Manmohan Singh: Reluctant prime minister and architect of India’s economic reforms
Share:
Indian and world leaders pay tributes. At his last press conference as India’s prime minister in 2014, Manmohan Singh predicted that “history will be kinder” to him than contemporary media and political opposition. History will indeed remember Singh as a mild-mannered, articulate and unassertive leader who pulled his country out of an economic crisis and led it through a transformative period.
Singh died at a hospital in the national capital New Delhi on Thursday following a "sudden loss of consciousness at home”. He was 92. An economist by training, Singh is widely regarded as the architect of India's economic liberalisation programme, which revived a failing economy in the 1990s and lifted hundreds of millions out of poverty.
Giving his maiden budget speech as finance minister in 1991, Singh quoted French writer Victor Hugo: "No power on earth can stop an idea whose time has come.". “The emergence of India as a major economic power in the world happens to be one such idea,” he added.

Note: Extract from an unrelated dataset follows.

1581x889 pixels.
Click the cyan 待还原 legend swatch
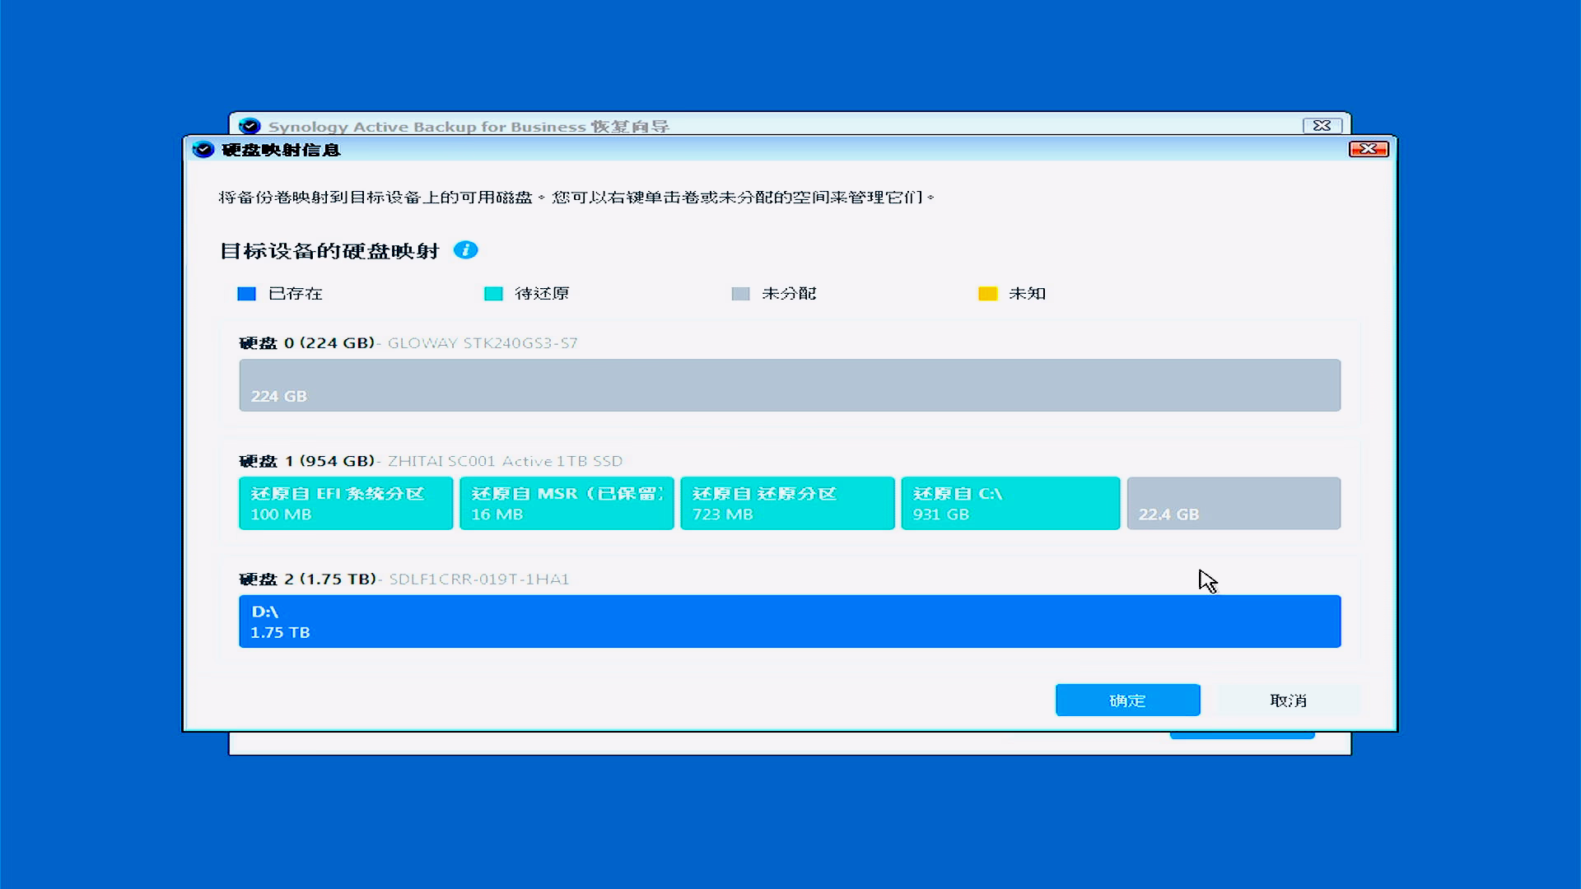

His gamble to cut taxes, devalue the rupee and, most importantly, privatise public enterprises and open the insular country market to foreign investment etched his name in India’s history by giving new life to the economy. The deregulation paved the way for India to become one of the fastest-growing economies in the world and taught a generation of Indians to aspire for a materially better life.
Born on 26 September 2022 in a village in the Punjab province of British India, Singh's academic career took him to Cambridge University, where he earned a degree in economics in 1957, and then Oxford University, where he got his doctorate at Nuffield College in 1962.